Retyping all the entries exactly is the whole task.

The data: Begin

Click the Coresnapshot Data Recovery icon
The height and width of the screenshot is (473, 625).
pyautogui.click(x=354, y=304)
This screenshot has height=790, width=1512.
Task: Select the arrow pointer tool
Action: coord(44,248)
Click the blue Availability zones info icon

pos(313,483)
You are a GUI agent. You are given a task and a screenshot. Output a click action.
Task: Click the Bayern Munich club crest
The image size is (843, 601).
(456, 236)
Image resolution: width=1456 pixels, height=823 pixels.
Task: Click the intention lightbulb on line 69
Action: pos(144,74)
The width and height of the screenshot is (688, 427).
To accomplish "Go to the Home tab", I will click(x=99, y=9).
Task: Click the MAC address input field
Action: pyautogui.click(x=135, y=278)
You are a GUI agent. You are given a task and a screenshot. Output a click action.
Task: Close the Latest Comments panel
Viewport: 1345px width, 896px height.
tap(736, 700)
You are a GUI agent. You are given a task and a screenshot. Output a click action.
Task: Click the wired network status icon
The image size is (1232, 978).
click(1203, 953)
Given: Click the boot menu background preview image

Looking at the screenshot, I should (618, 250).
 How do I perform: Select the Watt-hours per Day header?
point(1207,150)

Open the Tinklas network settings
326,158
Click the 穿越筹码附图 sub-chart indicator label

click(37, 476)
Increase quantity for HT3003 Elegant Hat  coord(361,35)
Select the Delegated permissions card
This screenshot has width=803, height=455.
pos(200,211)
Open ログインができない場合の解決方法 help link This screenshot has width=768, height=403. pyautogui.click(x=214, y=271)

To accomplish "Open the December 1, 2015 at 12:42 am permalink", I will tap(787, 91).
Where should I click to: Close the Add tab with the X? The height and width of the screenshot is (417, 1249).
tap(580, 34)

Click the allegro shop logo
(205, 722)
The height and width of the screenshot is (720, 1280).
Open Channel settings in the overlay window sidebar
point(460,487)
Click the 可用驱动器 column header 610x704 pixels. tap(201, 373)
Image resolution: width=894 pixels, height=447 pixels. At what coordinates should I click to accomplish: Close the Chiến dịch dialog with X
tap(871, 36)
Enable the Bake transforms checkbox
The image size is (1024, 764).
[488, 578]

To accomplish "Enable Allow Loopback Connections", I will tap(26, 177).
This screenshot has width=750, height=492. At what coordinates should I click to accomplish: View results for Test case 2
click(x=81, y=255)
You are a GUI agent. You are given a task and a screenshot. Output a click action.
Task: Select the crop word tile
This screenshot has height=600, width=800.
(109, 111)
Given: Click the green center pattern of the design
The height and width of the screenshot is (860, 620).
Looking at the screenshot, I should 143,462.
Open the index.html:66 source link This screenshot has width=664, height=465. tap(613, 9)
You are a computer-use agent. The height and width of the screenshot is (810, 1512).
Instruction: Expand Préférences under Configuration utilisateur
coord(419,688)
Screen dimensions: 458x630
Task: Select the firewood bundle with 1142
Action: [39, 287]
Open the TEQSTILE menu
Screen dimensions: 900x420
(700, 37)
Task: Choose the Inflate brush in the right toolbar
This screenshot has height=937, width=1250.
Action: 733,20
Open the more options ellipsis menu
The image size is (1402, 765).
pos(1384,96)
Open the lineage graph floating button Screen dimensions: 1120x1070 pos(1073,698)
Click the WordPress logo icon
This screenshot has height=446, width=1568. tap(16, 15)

The data: End

**Output for this exercise**
Click the Coresnapshot Data Recovery icon
The height and width of the screenshot is (473, 625).
pyautogui.click(x=354, y=304)
This screenshot has height=790, width=1512.
Task: Select the arrow pointer tool
Action: coord(44,248)
Click the blue Availability zones info icon

pos(313,483)
You are a GUI agent. You are given a task and a screenshot. Output a click action.
Task: Click the Bayern Munich club crest
The image size is (843, 601).
(456, 236)
Image resolution: width=1456 pixels, height=823 pixels.
Task: Click the intention lightbulb on line 69
Action: pos(144,74)
The width and height of the screenshot is (688, 427).
To accomplish "Go to the Home tab", I will click(x=99, y=9).
Task: Click the MAC address input field
Action: pyautogui.click(x=135, y=278)
You are a GUI agent. You are given a task and a screenshot. Output a click action.
Task: Close the Latest Comments panel
Viewport: 1345px width, 896px height.
tap(736, 700)
You are a GUI agent. You are given a task and a screenshot. Output a click action.
Task: Click the wired network status icon
The image size is (1232, 978).
click(1203, 953)
Given: Click the boot menu background preview image

Looking at the screenshot, I should (618, 250).
 How do I perform: Select the Watt-hours per Day header?
point(1207,150)

Open the Tinklas network settings
326,158
Click the 穿越筹码附图 sub-chart indicator label

click(37, 476)
Increase quantity for HT3003 Elegant Hat  coord(361,35)
Select the Delegated permissions card
This screenshot has width=803, height=455.
pos(200,211)
Open ログインができない場合の解決方法 help link This screenshot has width=768, height=403. pyautogui.click(x=214, y=271)

To accomplish "Open the December 1, 2015 at 12:42 am permalink", I will tap(787, 91).
Where should I click to: Close the Add tab with the X? The height and width of the screenshot is (417, 1249).
tap(580, 34)

Click the allegro shop logo
(205, 722)
The height and width of the screenshot is (720, 1280).
Open Channel settings in the overlay window sidebar
point(460,487)
Click the 可用驱动器 column header 610x704 pixels. tap(201, 373)
Image resolution: width=894 pixels, height=447 pixels. At what coordinates should I click to accomplish: Close the Chiến dịch dialog with X
tap(871, 36)
Enable the Bake transforms checkbox
The image size is (1024, 764).
[488, 578]

To accomplish "Enable Allow Loopback Connections", I will tap(26, 177).
This screenshot has width=750, height=492. At what coordinates should I click to accomplish: View results for Test case 2
click(x=81, y=255)
You are a GUI agent. You are given a task and a screenshot. Output a click action.
Task: Select the crop word tile
This screenshot has height=600, width=800.
(109, 111)
Given: Click the green center pattern of the design
The height and width of the screenshot is (860, 620).
Looking at the screenshot, I should 143,462.
Open the index.html:66 source link This screenshot has width=664, height=465. tap(613, 9)
You are a computer-use agent. The height and width of the screenshot is (810, 1512).
Instruction: Expand Préférences under Configuration utilisateur
coord(419,688)
Screen dimensions: 458x630
Task: Select the firewood bundle with 1142
Action: [39, 287]
Open the TEQSTILE menu
Screen dimensions: 900x420
(700, 37)
Task: Choose the Inflate brush in the right toolbar
This screenshot has height=937, width=1250.
Action: 733,20
Open the more options ellipsis menu
The image size is (1402, 765).
pos(1384,96)
Open the lineage graph floating button Screen dimensions: 1120x1070 pos(1073,698)
Click the WordPress logo icon
This screenshot has height=446, width=1568. tap(16, 15)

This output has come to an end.